### Texto fuente

Ciertamente, toda la enseñanza de la Iglesia toca ese tema de modo transversal. Porque la afirmación de Dios es la afirmación del Hombre; negar a Dios se debilita o se niega al Hombre, a sus derechos y a su dignidad.
Estos Concilios primeros disciernen en distinguir las tres Personas divinas sin comprometer su unidad de esencia, sustancia o naturaleza.
Para el pensamiento cristiano-católico, la persona, es lo más perfecto entre toda la realidad; por su cuerpo pertenece a la naturaleza, por su alma la trasciende. La persona es el ser de naturaleza racional, sea un inválido, el enfermo psíquico, el anciano, el feto, porque la condición de persona se tiene por naturaleza y no por ser capaz de realizar ciertos actos. La dignidad es permanente en cualquier circunstancia o contingencia.

######
### Líneas mostradas

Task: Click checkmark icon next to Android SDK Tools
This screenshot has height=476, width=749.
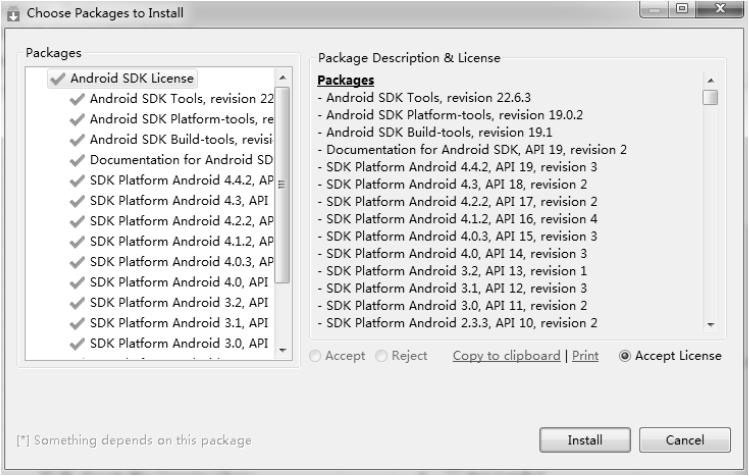Action: [77, 99]
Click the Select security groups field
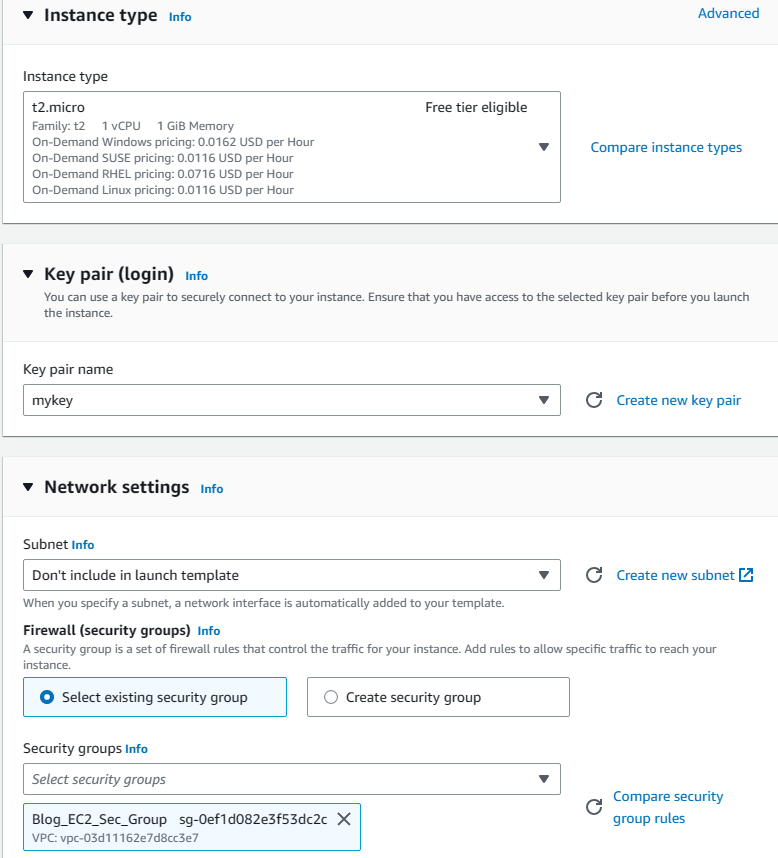Viewport: 778px width, 858px height. coord(291,779)
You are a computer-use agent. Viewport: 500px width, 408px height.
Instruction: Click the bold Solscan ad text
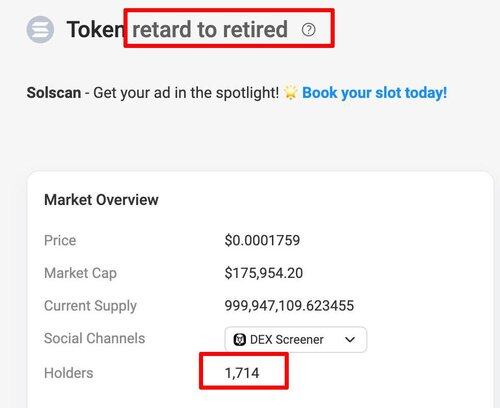[54, 93]
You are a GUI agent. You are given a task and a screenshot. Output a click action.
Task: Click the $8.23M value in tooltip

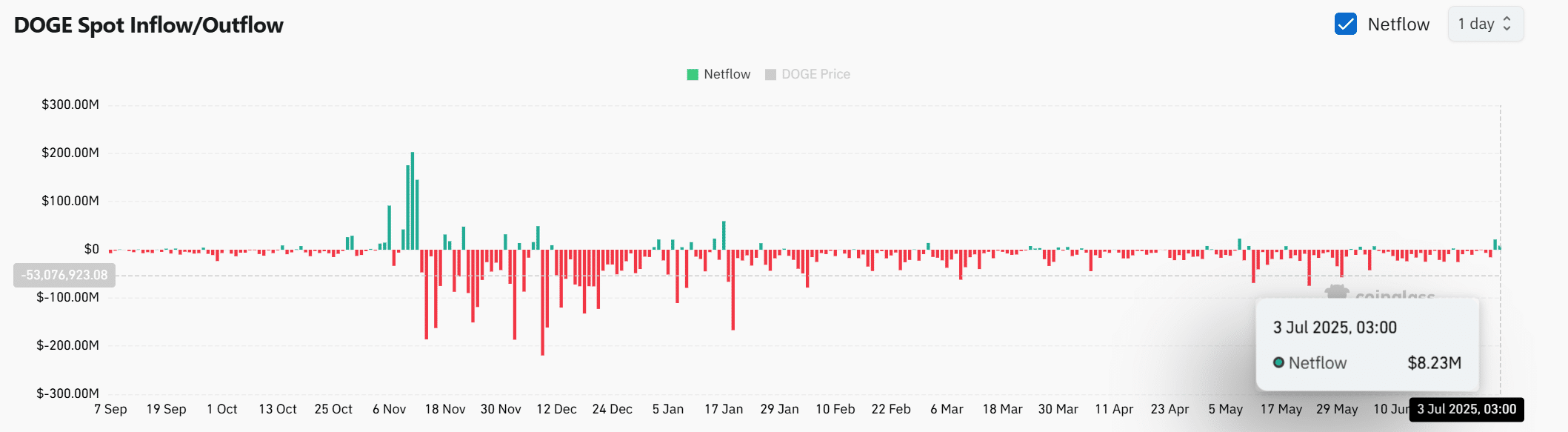[x=1434, y=362]
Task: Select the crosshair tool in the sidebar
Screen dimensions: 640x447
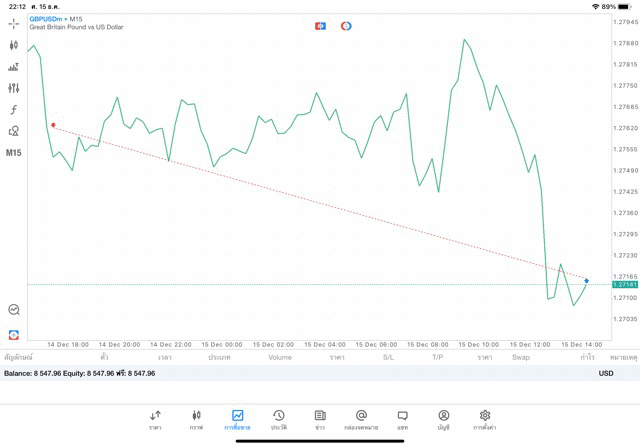Action: tap(14, 23)
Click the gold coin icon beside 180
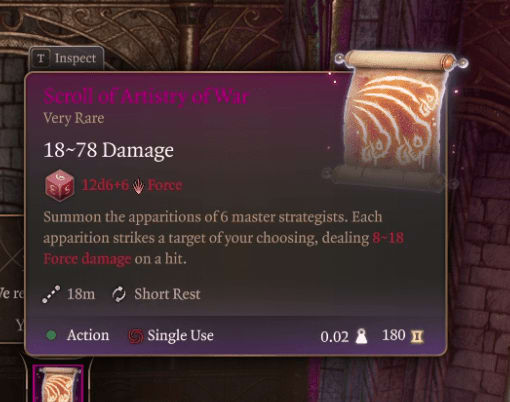Image resolution: width=510 pixels, height=402 pixels. coord(417,336)
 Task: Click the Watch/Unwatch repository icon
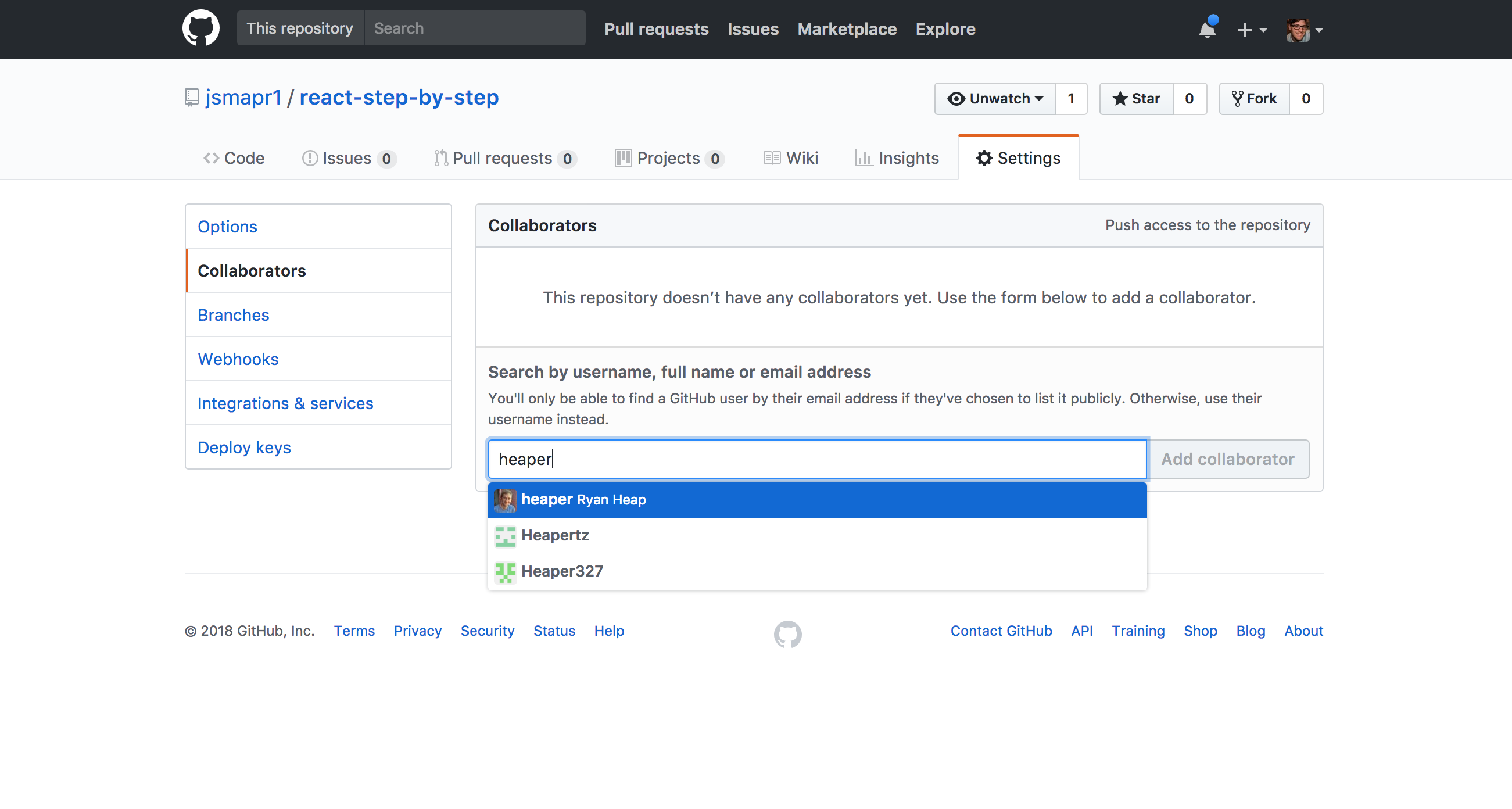tap(956, 98)
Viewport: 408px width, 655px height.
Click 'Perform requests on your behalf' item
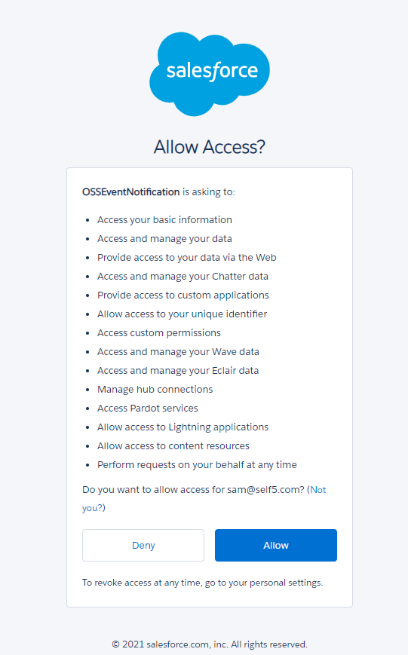click(x=197, y=465)
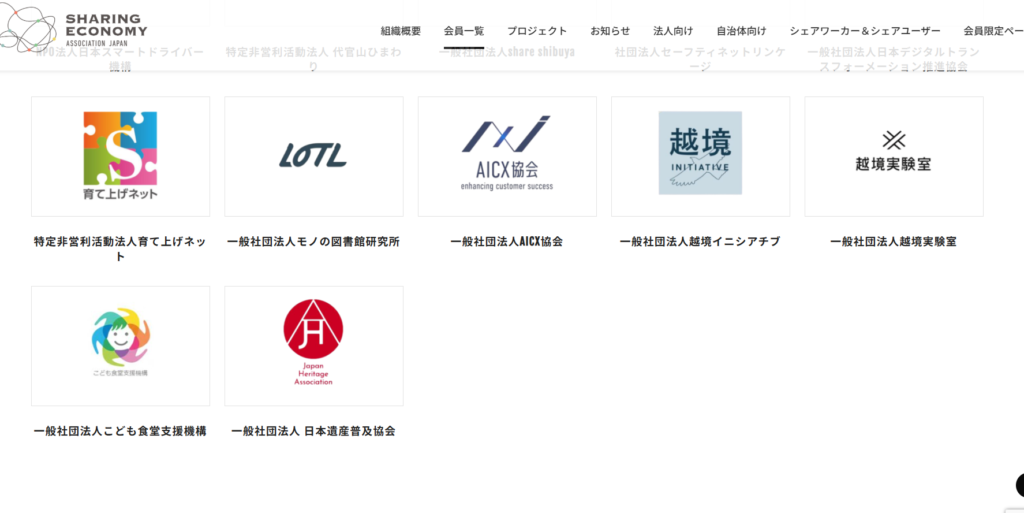Viewport: 1024px width, 513px height.
Task: Click the 越境実験室 logo card
Action: [893, 156]
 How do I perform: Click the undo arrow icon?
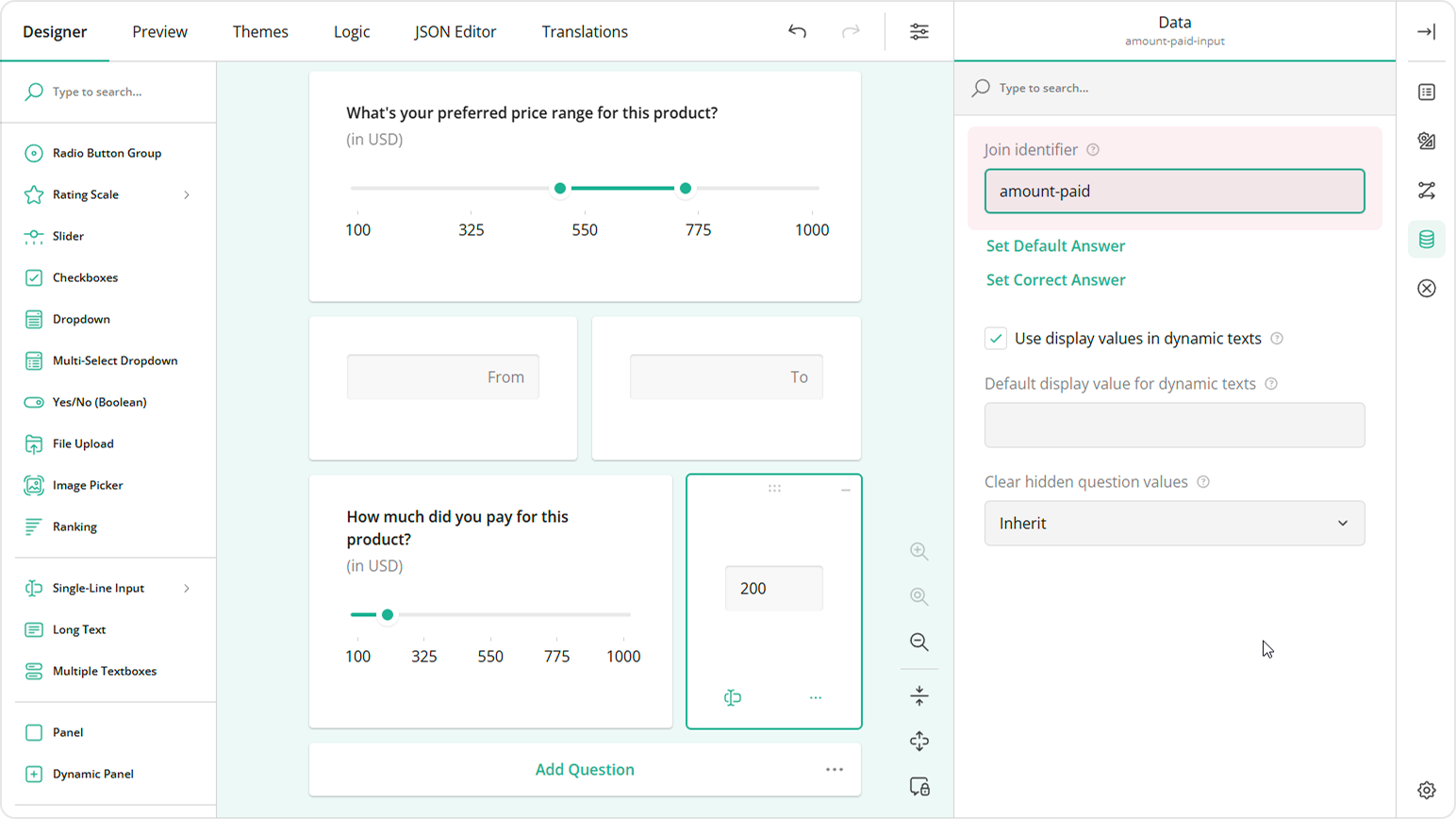click(x=797, y=31)
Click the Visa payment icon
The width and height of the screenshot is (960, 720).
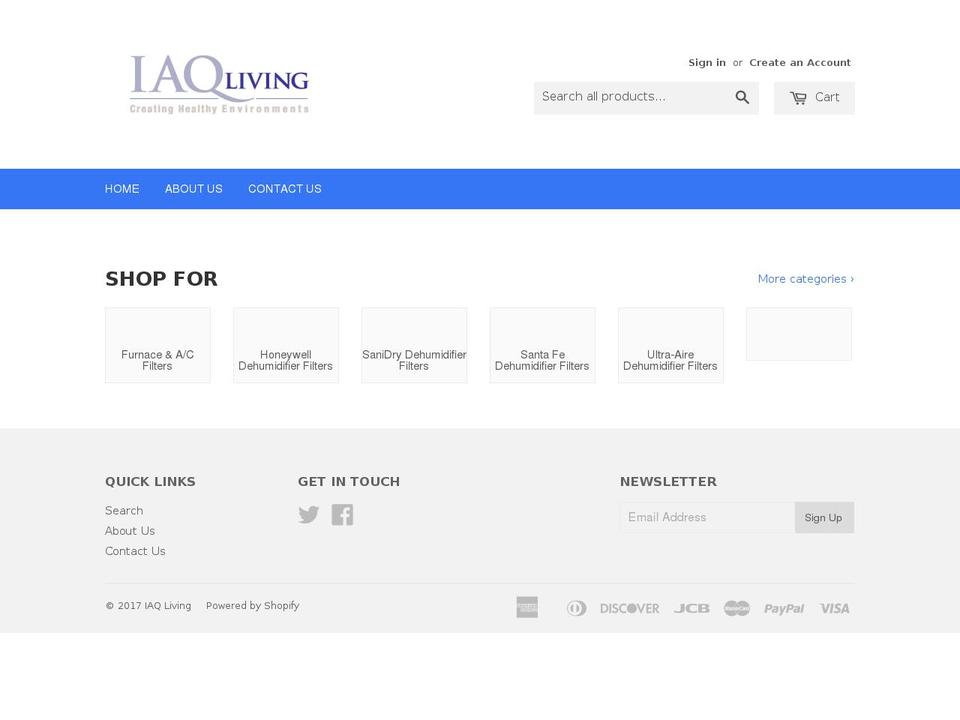(x=834, y=608)
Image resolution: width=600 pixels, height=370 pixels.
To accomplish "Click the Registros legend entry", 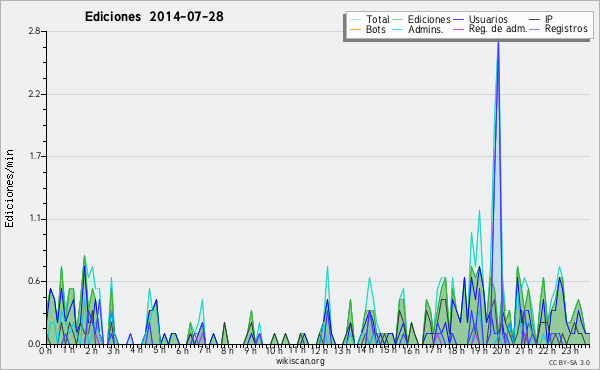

######

--- Ejercicio propuesto A ---
Responde según el texto fuente:
(i) ¿Qué disciernen los primeros Concilios?
(ii) ¿Por qué pertenece la persona a la naturaleza y por qué la trasciende?
(iii) ¿Por qué se tiene la condición de persona?
--- Ejercicio propuesto B ---
Transcribe literalmente el fragmento del texto fuente que comienza en las palabras "Estos Concilios primeros" y termina tras las palabras "circunstancia o contingencia.".

--- Respuesta esperada A ---
(i) Disciernen en distinguir las tres Personas divinas sin comprometer su unidad de esencia, sustancia o naturaleza.
(ii) Por su cuerpo pertenece a la naturaleza; por su alma la trasciende.
(iii) Se tiene por naturaleza y no por ser capaz de realizar ciertos actos.

--- Respuesta esperada B ---
Estos Concilios primeros disciernen en distinguir las tres Personas divinas sin comprometer su unidad de esencia, sustancia o naturaleza.
Para el pensamiento cristiano-católico, la persona, es lo más perfecto entre toda la realidad; por su cuerpo pertenece a la naturaleza, por su alma la trasciende. La persona es el ser de naturaleza racional, sea un inválido, el enfermo psíquico, el anciano, el feto, porque la condición de persona se tiene por naturaleza y no por ser capaz de realizar ciertos actos. La dignidad es permanente en cualquier circunstancia o contingencia.